I had seen the pitchfork many times—it’s a major feature of the 1930 painting, American Gothic, the international icon by Iowa artist Grant Wood. But I had never really looked carefully at it. This all changed when Thomas Hoving, former director of the Metropolitan Museum of Art in New York City, came to Iowa for a conference at the Cedar Rapids Museum of Art in 2005. Hoving had just published his book, American Gothic: The Biography of Grant Wood’s American Masterpiece. The book cover features a picture of the famous painting. Hoving writes of the pitchfork that the farmer is holding: “… the metal coupling in which the wooden handle sits is oddly insubstantial; one smack on the ground and the fork would be off its handle.” (p. 17) After I read this, I looked at the picture again, and the pitchfork looked fine to me.

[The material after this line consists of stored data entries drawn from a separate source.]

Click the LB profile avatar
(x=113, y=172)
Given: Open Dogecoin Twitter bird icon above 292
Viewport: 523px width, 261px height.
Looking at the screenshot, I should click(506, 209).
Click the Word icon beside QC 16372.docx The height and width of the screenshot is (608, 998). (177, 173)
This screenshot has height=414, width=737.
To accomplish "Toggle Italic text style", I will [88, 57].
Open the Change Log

It looked just like the pitchforks I remember as a child. The long wooden handle of the pitchfork, polished by years of working hands sliding along its surfaces, ended in three sharp steel prongs, kept shiny by the constant pitching of hay. The proportions seemed right. The three prongs seemed well-fastened to the coupling, which in turn was connected to a metal tang or shank that ran down the outside of the wooden handle for a distance of five or six inches, serving to hold the prongs securely. This was an additional reason to believe that the pitchfork would not fall apart in normal use.

Hoving went on to write about an optical illusion. He said, “Look at the trident where it meets the coupling. It bows either in or out; is convex or concave; is going toward you or away from you. The center tine cants either right or left as you look …” (pp. 17-18) This especially stimulated my closer examination.